• What is needed: Please give only the number of lines in the listing below that contain "toolbar".

>>>>

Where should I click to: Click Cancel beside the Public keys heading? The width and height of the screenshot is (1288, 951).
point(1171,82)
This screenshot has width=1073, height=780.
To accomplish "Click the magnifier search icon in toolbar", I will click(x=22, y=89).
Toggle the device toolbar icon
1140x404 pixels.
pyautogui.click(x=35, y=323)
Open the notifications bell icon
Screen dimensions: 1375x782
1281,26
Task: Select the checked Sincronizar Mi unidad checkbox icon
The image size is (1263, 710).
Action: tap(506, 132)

<<<<
>>>>

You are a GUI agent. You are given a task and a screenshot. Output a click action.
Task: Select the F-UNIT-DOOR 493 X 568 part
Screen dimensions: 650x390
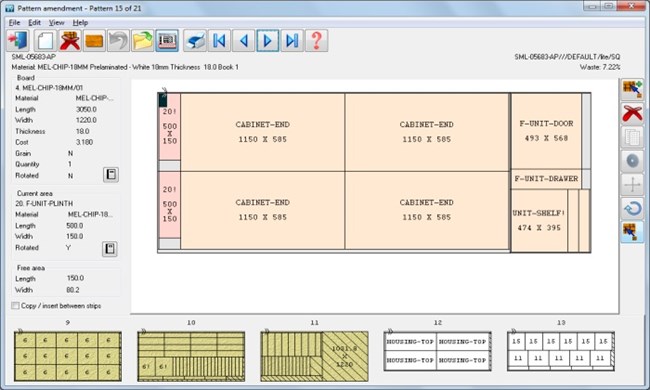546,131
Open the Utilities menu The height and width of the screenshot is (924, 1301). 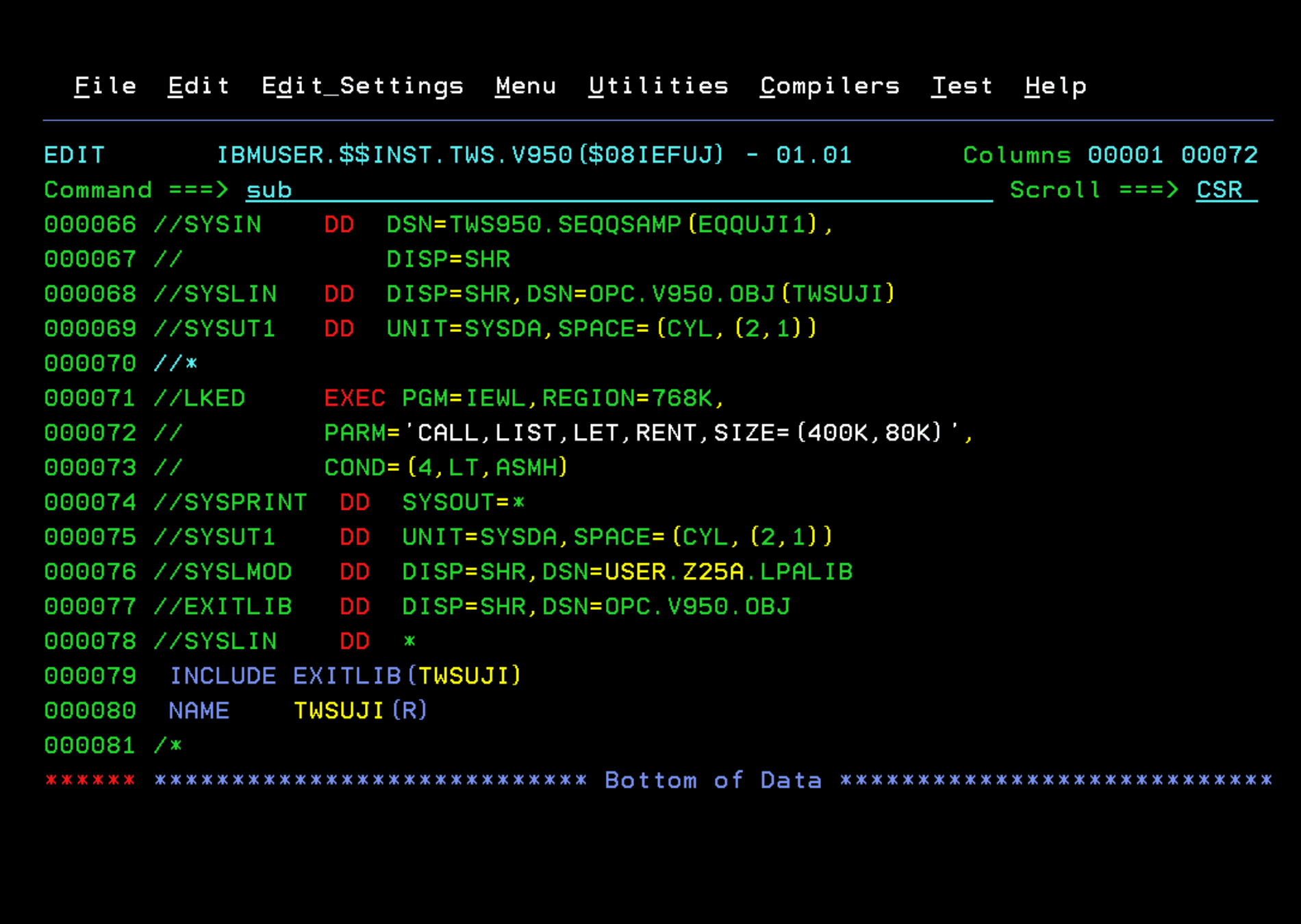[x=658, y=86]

<<<<

• Exercise answer: 2